Among BSE sectoral indices, banking index gained the most by 1.95 per cent, followed by PSU 1.24 per cent, oil & gas 0.67 per cent and metal 0.38 per cent. On the other hand, IT index was down 1.53 per cent, realty 1.47 per cent, TECk 1.37 per cent and power 1.09 per cent.
Lenders rallied on a media report the central bank has trimmed the list of companies whose loans need to be provided for against the risk of default.
The move is likely to result in better-than-expected March-quarter results at banks, especially those with high exposure to heavily indebted companies, according to the media report.
Top five Sensex gainers were ICICI Bank (+6.26%), State Bank of India (+3.68%), Coal India (+2.89%), Axis Bank (+2.08%), and Tata Motors (+1.83%), while the major losers were Wipro (-7.01%), BHEL (-2.86%), ITC (-1.72%), ITC (-1.61%) and M&M (-1.59%).
Wipro shares plunged after company said its consolidated net profit dipped 1.6 per cent to Rs 2,235 crore for the quarter ended March 31.
Financial services firm Equitas Holdings surged 25 per cent above the IPO price of 110 rupees on debut. The company attracted demand for more than 17 times the number of shares on sale in its IPO of up to $327 million.
NSE index
NSE index is on the verge of turning positive for the year, after falling as much as 14.1 per cent in 2016 at one point in February, on the back of hopes the central bank would continue to ease interest rates in the wake of falling inflation and hopes for good monsoon rains.
But analysts also warned shares could see a slowdown in the pace of gains, with companies in the midst of reporting results and the country's parliament due to reconvene on April 25 for the second half of the budget session.
“Positive global factors and monsoon forecast have provided support to the market so far, but now we could see some consolidation before another up move," said Dipen Shah, senior vice-president at Kotak Securities.
Risk appetite also improved as oil prices rallied due to a smaller-than-expected increase in US crude inventories and abiding hopes that producers may eventually agree ways to ease a global glut, lifting Asian stocks.
Brokers' comment
Brokers said investors have been widening bets due to positive macroeconomic data and above-normal monsoon forecast.

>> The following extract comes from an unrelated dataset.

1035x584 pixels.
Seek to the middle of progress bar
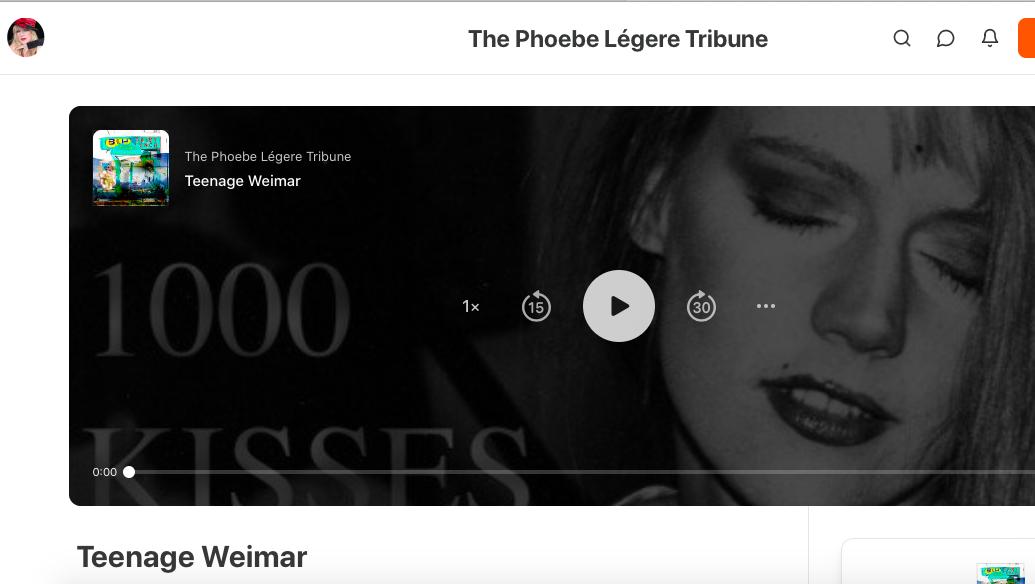point(582,472)
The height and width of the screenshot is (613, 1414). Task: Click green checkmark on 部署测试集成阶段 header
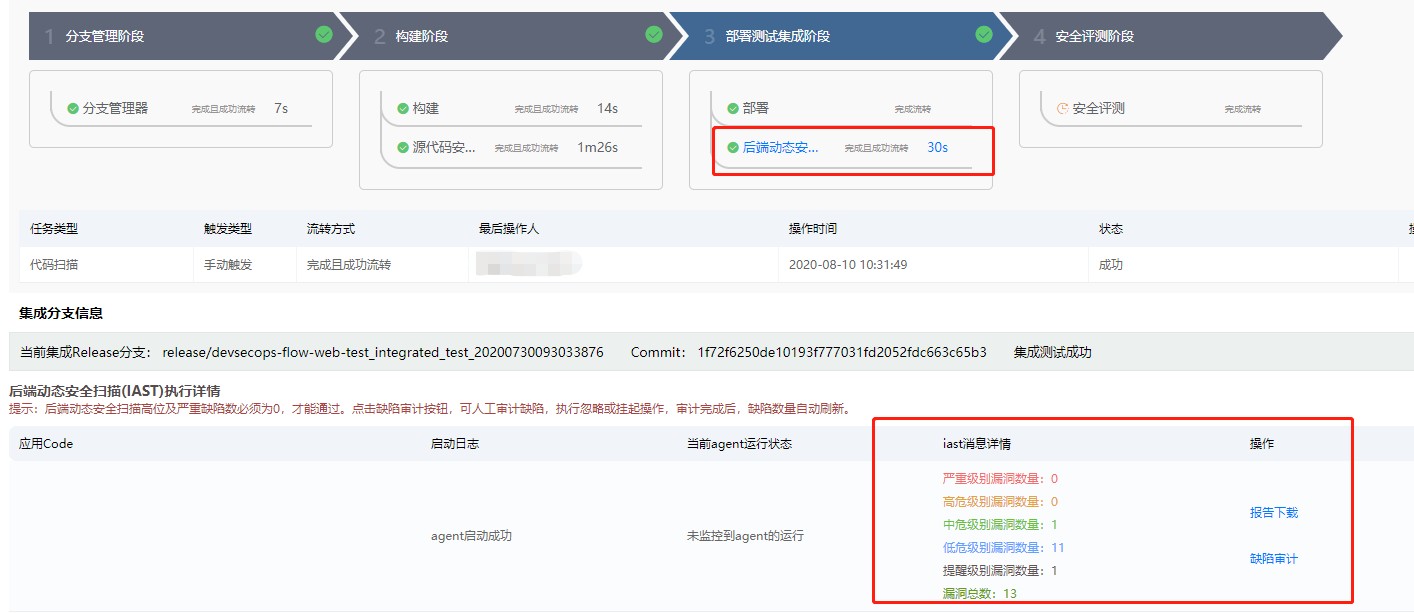984,35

Moreover, a firm trend in other Asian markets following a strong performance on Wall Street and rebound in oil prices, influenced the sentiment here.
Global markets
European stocks were little changed on Thursday, as German carmaker Volkswagen outperformed while Swedish mobile telecom equipment maker Ericsson slumped.
Markets were holding their ground before a European Central Bank meeting later in the day. The ECB is widely expected to leave interest rates unchanged at record lows.
Asian shares held near 5-1/2-month highs on Thursday as oil prices rallied over 4 per cent overnight thanks to a smaller than expected increase in US crude inventories and abiding hopes that producers may eventually agree ways to ease a global glut.
MSCI’s broadest index of Asia-Pacific shares outside Japan rose 0.6 per cent, while Japan’s Nikkei gained 2.0 percent. Australian shares rose 0.9 per cent and Hong Kong’s Hang Seng added 1.5 per cent. Shanghai was little changed.
A report by SMC Global said: "Most of Asian markets advanced today, taking cues from overnight gains in US. Wall Street closed higher Wednesday, but off session highs, as a turnaround by oil futures and upbeat housing data provided support. Crude oil futures turned higher after the data from the US Energy Information Administration showed a fall in weekly domestic output for a sixth straight week. Existing home sales in the US saw a significant rebound in March after an uncharacteristically large decline in February, the National Association of Realtors revealed in a report. The report said existing home sales jumped 5.1 per cent to an annual rate of 5.33 million in March after tumbling 7.3 per cent to a revised 5.07 million in February. Economists had expected existing home sales to climb by about 3.7 per cent to a rate of 5.27 million from the 5.08 million originally reported for the previous month."